On devait se lever à six heures, ce matin-là. Ce n’était pas tellement l’annonce du vent, mais partir suffisamment tôt pour éviter l’orage. Voilà ce qu’il faut savoir en premier avec la mer : tout se décide en fonction du temps. Se lever aux aurores si les conditions météo l’exigent est une contrainte à laquelle on ne peut se soustraire. Et puis faire du bateau sous la pluie, c’est moins amusant. La mer peut grossir tout à coup. Le vent aussi. Trente nœuds, ça passe ; après, ça peut devenir moins drôle.

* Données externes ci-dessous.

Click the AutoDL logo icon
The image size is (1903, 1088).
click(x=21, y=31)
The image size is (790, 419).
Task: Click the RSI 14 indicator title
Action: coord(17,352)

Six heures, du matin, un dimanche. Bien sûr, on avait prévus d’être grognons, de boire cul sec des cafés trop forts pour tenter d’être à peu près convenablement tirés du sommeil au moment de lever l’ancre et faire les manœuvres dans le silence contrarié des matins difficiles. C’était sans compter sur ce cadeau du ciel. L’aube des matins où le vent monte après une journée de beau temps. Ouvrir les yeux sur ce spectacle quand on a encore une partie de soi dans le sommeil, c’est presque trop pour un regard humain. Comme si l’on se trouvait par hasard aux premières loges d’un spectacle prévu seulement pour le regard des Dieux.